::: TESTO PROPOSTO :::

Con Navratri si celebra la vittoria del bene sul male, rappresentata dalla vittoria della Dea Durga sul demone Mahishasura.
La festività dura nove giorni in onore delle nove manifestazioni di Durga; la divisione di Navaratri in serie di tre giorni dedicati ai differenti aspetti della Dea scandisce anche il percorso yogico da Jiva (individualità) a Shiva (realizzazione divina).
I primi tre giorni - dedicati a Kali, dea della distruzione e della ri/creazione, che protegge la sadhana degli yogi dalle distrazioni e dai numerosi ostacoli - sono un periodo di purificazione per abbandonare tutto ciò che non serve nel percorso.
I tre giorni successivi sono dedicati a Lakshmi, Dea della prosperità, che elargisce una ricchezza divina inesauribile, l’amore, la bontà, la devozione, la pazienza, la costanza, la carità.
Gli ultimi tre giorni sono dedicati a Sarasvati, Dea della saggezza, della conoscenza e delle arti, che guida nella conoscenza del Supremo e dona la conoscenza totale del Sé; il decimo giorno – Vijaya Dashami – rappresenta il risveglio dell’individuo alla realizzazione del Sé.
Ogni giorno di Navratri onora un aspetto particolare della Madre Divina e orienta l’energia della giornata:
1° giorno: Shailaputri – Figlia dell’Himalaya, sposa di Shiva.

:::

__CONSEGNA__.
Ricopia parola per parola l'intero testo su Navratri riportato sopra.

::: RECORD FORNITI :::

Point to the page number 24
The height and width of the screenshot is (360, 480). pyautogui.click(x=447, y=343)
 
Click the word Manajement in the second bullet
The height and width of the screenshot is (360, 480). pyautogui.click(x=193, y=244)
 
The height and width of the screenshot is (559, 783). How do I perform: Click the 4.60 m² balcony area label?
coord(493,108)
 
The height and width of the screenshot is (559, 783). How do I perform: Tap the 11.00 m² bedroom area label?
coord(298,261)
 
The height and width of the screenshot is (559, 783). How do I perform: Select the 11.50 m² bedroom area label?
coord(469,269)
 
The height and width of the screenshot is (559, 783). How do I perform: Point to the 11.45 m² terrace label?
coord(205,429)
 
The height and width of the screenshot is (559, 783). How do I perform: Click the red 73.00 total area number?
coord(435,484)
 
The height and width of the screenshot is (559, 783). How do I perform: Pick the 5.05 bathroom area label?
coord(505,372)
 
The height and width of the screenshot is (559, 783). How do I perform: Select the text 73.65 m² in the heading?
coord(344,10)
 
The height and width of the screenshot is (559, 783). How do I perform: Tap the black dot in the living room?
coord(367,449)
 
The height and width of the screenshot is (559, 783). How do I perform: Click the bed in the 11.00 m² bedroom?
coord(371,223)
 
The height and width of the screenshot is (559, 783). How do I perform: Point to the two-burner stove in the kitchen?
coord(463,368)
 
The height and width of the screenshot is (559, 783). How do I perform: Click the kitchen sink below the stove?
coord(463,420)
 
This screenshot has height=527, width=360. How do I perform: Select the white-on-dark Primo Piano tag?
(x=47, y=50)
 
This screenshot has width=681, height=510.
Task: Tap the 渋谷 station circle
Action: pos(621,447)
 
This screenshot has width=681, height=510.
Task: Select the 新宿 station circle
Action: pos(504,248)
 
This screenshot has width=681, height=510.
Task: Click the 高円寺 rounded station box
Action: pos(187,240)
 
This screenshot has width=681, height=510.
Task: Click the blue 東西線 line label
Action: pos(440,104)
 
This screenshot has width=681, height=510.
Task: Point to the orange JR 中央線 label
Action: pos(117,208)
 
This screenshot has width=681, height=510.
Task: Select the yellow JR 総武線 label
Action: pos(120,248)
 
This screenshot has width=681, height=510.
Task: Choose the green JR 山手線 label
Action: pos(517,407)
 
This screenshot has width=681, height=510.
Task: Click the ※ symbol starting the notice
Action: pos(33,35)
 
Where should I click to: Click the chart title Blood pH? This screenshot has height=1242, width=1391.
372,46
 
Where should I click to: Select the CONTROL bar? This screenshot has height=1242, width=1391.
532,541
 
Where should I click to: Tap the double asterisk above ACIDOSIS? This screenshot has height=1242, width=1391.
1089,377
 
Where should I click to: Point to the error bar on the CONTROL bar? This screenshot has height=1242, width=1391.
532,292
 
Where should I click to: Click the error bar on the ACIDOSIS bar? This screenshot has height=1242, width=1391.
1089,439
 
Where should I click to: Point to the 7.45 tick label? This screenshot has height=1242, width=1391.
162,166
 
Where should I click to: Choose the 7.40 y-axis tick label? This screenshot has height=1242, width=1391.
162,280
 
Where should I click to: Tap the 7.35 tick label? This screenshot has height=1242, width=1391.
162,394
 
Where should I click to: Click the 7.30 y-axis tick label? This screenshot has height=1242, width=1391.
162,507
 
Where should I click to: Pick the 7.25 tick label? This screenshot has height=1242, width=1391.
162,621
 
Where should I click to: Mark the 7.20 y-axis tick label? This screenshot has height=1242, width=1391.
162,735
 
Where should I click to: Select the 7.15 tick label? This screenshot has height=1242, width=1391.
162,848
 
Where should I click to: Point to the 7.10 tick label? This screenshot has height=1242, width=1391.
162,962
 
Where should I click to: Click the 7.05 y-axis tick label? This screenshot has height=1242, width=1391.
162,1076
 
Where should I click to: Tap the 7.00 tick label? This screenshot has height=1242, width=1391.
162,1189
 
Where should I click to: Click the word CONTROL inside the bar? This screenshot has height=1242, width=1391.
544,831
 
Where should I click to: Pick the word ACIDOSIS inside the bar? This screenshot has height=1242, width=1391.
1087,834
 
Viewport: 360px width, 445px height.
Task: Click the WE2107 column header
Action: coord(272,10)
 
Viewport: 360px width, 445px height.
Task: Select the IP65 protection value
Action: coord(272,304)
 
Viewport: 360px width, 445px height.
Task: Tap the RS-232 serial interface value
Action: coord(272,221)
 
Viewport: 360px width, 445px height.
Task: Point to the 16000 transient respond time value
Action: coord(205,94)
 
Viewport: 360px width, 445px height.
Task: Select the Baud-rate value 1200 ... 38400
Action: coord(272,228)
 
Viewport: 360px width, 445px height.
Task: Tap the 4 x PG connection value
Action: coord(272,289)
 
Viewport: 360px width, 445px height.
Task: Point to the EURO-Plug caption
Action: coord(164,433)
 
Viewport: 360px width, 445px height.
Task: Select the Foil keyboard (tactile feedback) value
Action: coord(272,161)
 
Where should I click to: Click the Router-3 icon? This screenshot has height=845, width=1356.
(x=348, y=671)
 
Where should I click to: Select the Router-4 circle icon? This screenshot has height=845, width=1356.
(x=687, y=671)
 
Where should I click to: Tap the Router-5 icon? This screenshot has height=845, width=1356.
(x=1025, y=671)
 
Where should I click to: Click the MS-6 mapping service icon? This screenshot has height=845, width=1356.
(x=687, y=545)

:::

__SVOLGIMENTO__.
Con Navratri si celebra la vittoria del bene sul male, rappresentata dalla vittoria della Dea Durga sul demone Mahishasura.
La festività dura nove giorni in onore delle nove manifestazioni di Durga; la divisione di Navaratri in serie di tre giorni dedicati ai differenti aspetti della Dea scandisce anche il percorso yogico da Jiva (individualità) a Shiva (realizzazione divina).
I primi tre giorni - dedicati a Kali, dea della distruzione e della ri/creazione, che protegge la sadhana degli yogi dalle distrazioni e dai numerosi ostacoli - sono un periodo di purificazione per abbandonare tutto ciò che non serve nel percorso.
I tre giorni successivi sono dedicati a Lakshmi, Dea della prosperità, che elargisce una ricchezza divina inesauribile, l’amore, la bontà, la devozione, la pazienza, la costanza, la carità.
Gli ultimi tre giorni sono dedicati a Sarasvati, Dea della saggezza, della conoscenza e delle arti, che guida nella conoscenza del Supremo e dona la conoscenza totale del Sé; il decimo giorno – Vijaya Dashami – rappresenta il risveglio dell’individuo alla realizzazione del Sé.
Ogni giorno di Navratri onora un aspetto particolare della Madre Divina e orienta l’energia della giornata:
1° giorno: Shailaputri – Figlia dell’Himalaya, sposa di Shiva.